When the city of Bend and Deschutes County joined forces to work on homelessness issues, that was progress.

Together they formed the Emergency Homelessness Task Force. Elected leaders from the city and the county are on it. City and county staff are on it. The city of Redmond has been involved. And a number of nonprofits who work with the homeless have joined in. The task force is creating a strategic plan for action. It’s not clear how or if homeless people themselves will get any say.

There’s a lot of will to do good. And there are already many people on the task force who are working every day to get people who are homeless housing and other help.

But the task force is trapped. Where is the leader? Whose job is it to lead, to keep the effort on track and adjust, asked Deschutes County Commissioner Phil Chang.

It’s not clear. And that means everybody is in charge and nobody is and they returned again in their meeting Tuesday to a discussion of who should lead.

The city of Bend is looking to the county to take on more and a more permanent commitment for funding.

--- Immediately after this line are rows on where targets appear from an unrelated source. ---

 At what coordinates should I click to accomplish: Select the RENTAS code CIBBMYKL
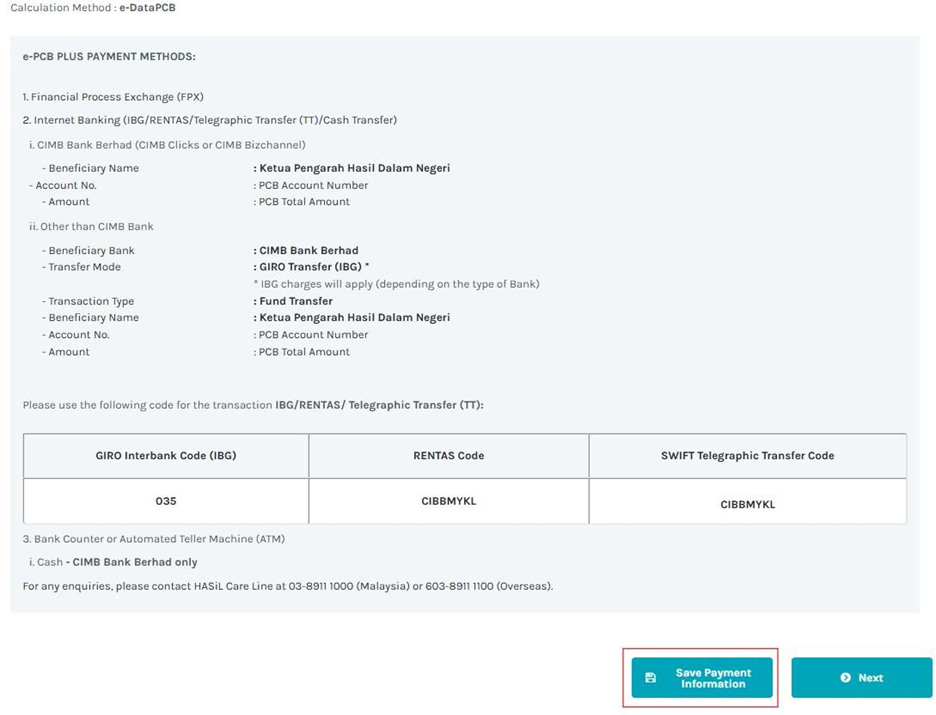click(448, 500)
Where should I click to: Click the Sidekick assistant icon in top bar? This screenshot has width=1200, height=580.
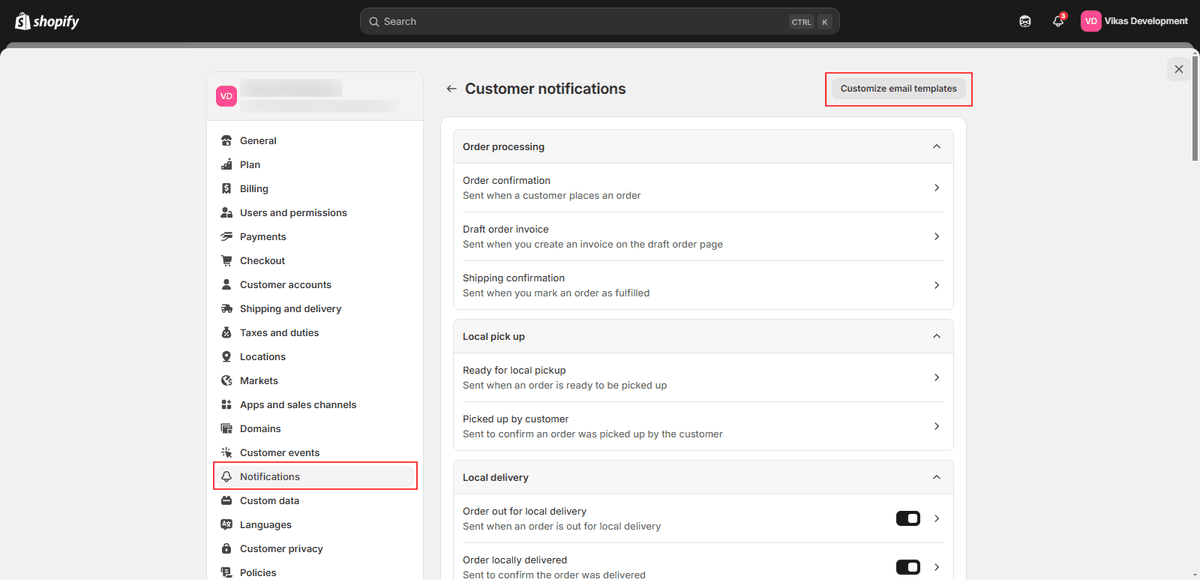click(1025, 21)
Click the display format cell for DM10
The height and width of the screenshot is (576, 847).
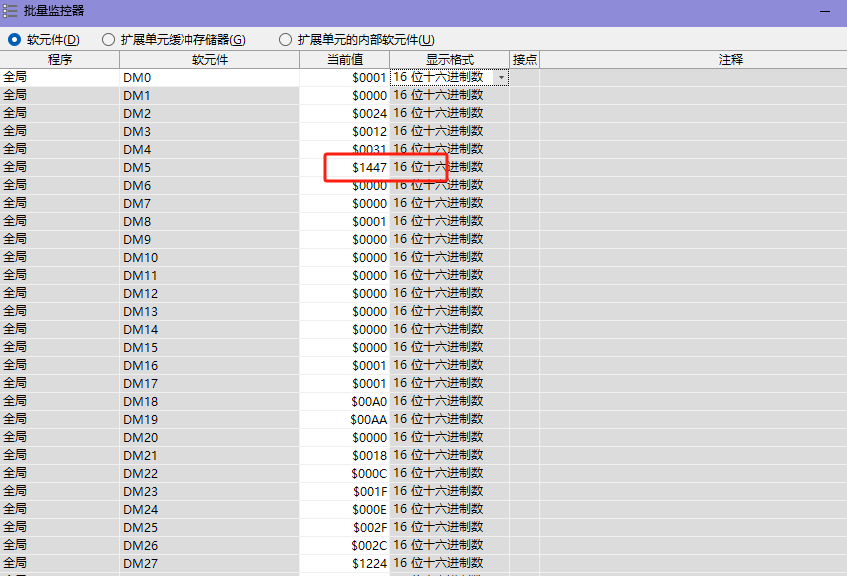click(449, 258)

Commissioner Chang turned the discussion back to the city and a discussion about housing.

It’s similar to the back and forth over who should fund a homeless shelter in Redmond between that city and the county.

Is this a case where no elected leader wants the responsibility? Or is it just nobody feels like they have the resources to do more?

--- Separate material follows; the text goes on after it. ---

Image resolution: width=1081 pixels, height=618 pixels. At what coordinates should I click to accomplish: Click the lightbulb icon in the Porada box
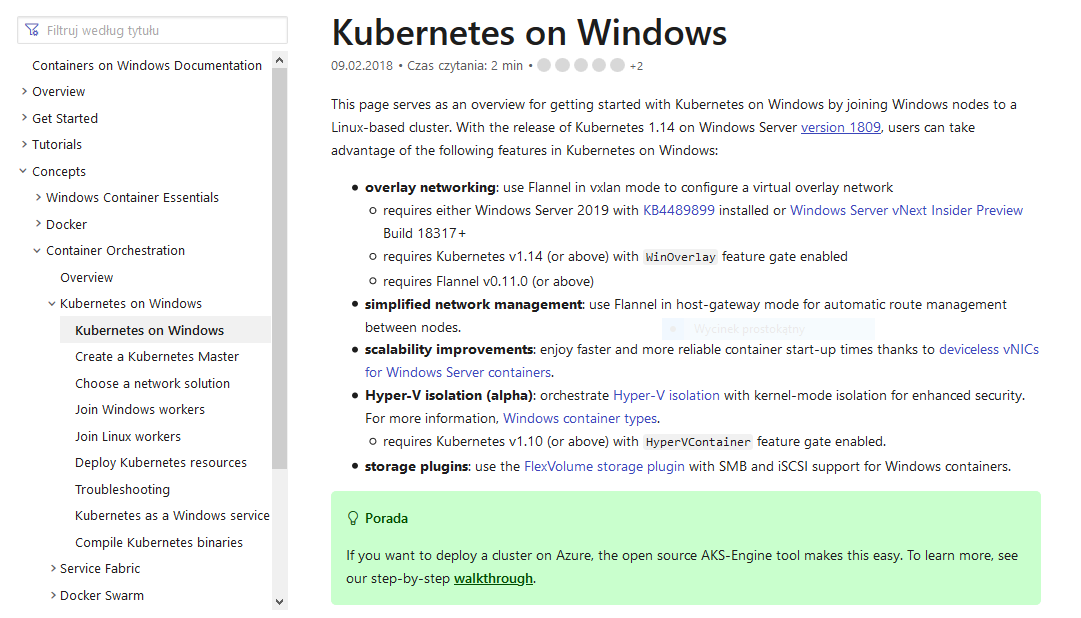[x=352, y=518]
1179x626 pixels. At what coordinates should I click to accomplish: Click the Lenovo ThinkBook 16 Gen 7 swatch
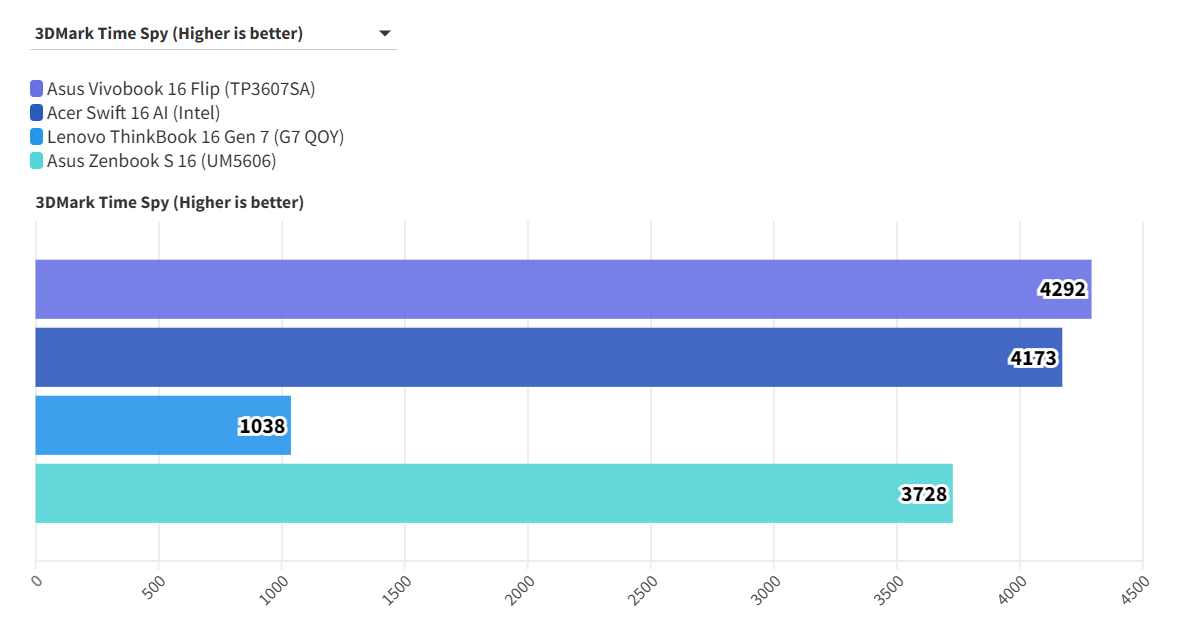(x=37, y=137)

Are nonprofits and the other groups that deliver services to the homeless taking the lead?

No. Not really. They are stretched. Is there ever a time when they are not stretched? That tells you something.

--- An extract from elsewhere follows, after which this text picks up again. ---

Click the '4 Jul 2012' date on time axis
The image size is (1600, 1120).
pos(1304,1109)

And so in Bend and elsewhere we see more and more people living on the street.

More children. More people of color. More veterans.

Could the Homeless Leadership Coalition be formalized as the leader? Maybe. It’s actually a regional group that covers Central Oregon. That isn’t an exact fit for the task force’s more county-aimed approach. It would take staffing and funding.

State Rep. Jason Kropf, a Democrat who represents Bend, has told Bend City Manager Eric King that the state might be willing to fund a pilot of a local organization to formally coordinate homeless efforts. That was one encouraging bit in the meeting.

But who is that going to be? Who are the elected leaders who will ensure that is created?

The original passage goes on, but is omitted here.